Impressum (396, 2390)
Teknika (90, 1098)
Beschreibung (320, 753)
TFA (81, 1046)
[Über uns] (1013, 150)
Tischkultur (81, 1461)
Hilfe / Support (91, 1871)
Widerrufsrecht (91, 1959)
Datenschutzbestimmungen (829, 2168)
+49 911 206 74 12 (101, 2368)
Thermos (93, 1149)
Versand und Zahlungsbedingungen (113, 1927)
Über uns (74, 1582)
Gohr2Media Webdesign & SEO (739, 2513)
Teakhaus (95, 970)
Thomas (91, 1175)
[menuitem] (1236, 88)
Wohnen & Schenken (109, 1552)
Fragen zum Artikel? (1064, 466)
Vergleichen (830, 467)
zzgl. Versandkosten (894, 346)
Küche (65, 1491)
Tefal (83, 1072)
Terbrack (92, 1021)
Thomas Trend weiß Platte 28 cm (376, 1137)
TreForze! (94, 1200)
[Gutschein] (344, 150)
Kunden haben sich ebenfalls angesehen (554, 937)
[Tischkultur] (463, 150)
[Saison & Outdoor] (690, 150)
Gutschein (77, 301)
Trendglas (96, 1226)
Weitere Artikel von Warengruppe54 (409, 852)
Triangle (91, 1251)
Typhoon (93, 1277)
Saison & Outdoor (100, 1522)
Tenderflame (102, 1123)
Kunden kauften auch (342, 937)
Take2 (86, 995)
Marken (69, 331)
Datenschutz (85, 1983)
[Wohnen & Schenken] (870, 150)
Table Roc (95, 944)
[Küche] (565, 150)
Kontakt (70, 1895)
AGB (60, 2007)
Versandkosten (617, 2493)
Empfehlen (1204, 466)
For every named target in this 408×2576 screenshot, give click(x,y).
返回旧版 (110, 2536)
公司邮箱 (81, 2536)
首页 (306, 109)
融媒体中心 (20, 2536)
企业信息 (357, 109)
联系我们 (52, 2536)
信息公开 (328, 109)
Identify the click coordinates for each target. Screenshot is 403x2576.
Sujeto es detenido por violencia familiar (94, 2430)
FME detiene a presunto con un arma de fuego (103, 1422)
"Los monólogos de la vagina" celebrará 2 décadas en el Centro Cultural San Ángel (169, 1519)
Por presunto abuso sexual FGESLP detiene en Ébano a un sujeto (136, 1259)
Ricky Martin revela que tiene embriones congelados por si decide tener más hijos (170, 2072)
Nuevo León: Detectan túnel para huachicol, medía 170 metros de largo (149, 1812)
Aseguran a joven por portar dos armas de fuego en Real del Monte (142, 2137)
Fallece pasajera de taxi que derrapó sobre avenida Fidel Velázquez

▸ TASK TO CARRY OUT
Identify each line of the records above that contains the string "fuego", matching uppercase and lowercase letters exactly, and copy every such line in full.

▸ RESPONSE TO THE EXERCISE
FME detiene a presunto con un arma de fuego (103, 1422)
Aseguran a joven por portar dos armas de fuego en Real del Monte (142, 2137)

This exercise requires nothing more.